**PROBLEM TO SOLVE:** The answer must be the full listing, written out exactly.

**INFORMATION SUPPLIED:**
◆ ◆ ◆ ◆ ◆ ◆ ◆
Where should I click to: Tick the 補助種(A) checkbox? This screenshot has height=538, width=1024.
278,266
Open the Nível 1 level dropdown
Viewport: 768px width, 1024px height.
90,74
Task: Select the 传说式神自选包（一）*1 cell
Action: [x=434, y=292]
◆ ◆ ◆ ◆ ◆ ◆ ◆
**SOLUTION BELOW:**
Where should I click to: Tick the 補助種(A) checkbox? This screenshot has height=538, width=1024.
278,266
Open the Nível 1 level dropdown
Viewport: 768px width, 1024px height.
90,74
Task: Select the 传说式神自选包（一）*1 cell
Action: [x=434, y=292]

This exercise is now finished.